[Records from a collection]
BEGIN

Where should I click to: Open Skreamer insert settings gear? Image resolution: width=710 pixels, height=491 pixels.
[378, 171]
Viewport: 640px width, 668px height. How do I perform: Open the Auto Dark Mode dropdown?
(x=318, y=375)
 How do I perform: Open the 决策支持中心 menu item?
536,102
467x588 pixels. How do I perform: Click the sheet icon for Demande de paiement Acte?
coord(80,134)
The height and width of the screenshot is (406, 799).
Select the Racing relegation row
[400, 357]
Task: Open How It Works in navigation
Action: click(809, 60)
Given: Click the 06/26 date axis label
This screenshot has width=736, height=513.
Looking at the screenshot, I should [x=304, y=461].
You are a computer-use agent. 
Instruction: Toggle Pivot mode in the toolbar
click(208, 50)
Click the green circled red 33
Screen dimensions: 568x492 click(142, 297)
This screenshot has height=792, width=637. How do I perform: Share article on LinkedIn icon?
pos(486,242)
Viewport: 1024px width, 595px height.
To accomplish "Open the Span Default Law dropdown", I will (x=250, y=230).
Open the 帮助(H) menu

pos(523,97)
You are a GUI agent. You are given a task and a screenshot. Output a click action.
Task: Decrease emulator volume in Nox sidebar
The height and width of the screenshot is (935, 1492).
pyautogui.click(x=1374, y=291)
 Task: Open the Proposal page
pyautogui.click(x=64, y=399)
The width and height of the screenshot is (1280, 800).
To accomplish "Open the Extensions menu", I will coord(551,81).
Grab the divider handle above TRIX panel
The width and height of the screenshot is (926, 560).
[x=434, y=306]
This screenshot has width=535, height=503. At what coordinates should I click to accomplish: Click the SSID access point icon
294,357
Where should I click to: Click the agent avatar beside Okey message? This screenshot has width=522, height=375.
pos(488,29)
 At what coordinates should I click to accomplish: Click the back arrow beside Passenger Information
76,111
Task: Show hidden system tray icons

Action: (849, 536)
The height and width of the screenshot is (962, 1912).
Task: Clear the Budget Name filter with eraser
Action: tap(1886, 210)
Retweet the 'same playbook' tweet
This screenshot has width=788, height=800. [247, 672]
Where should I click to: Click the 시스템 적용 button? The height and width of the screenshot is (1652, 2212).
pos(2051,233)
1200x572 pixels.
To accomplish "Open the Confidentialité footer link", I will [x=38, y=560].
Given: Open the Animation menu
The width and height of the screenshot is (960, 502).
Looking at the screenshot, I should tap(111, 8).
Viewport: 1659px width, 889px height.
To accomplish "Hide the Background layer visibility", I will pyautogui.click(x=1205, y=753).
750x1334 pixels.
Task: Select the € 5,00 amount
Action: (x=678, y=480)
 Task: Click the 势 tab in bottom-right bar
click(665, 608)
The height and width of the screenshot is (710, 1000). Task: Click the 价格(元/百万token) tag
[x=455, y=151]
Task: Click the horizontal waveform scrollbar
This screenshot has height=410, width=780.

END

Exercise objective.
Print only these lines, exactly: the one containing "Given: Open the Animation menu" and all after it to the end of the entries.

Exercise response.
Given: Open the Animation menu
The width and height of the screenshot is (960, 502).
Looking at the screenshot, I should tap(111, 8).
Viewport: 1659px width, 889px height.
To accomplish "Hide the Background layer visibility", I will pyautogui.click(x=1205, y=753).
750x1334 pixels.
Task: Select the € 5,00 amount
Action: (x=678, y=480)
 Task: Click the 势 tab in bottom-right bar
click(665, 608)
The height and width of the screenshot is (710, 1000). Task: Click the 价格(元/百万token) tag
[x=455, y=151]
Task: Click the horizontal waveform scrollbar
This screenshot has height=410, width=780.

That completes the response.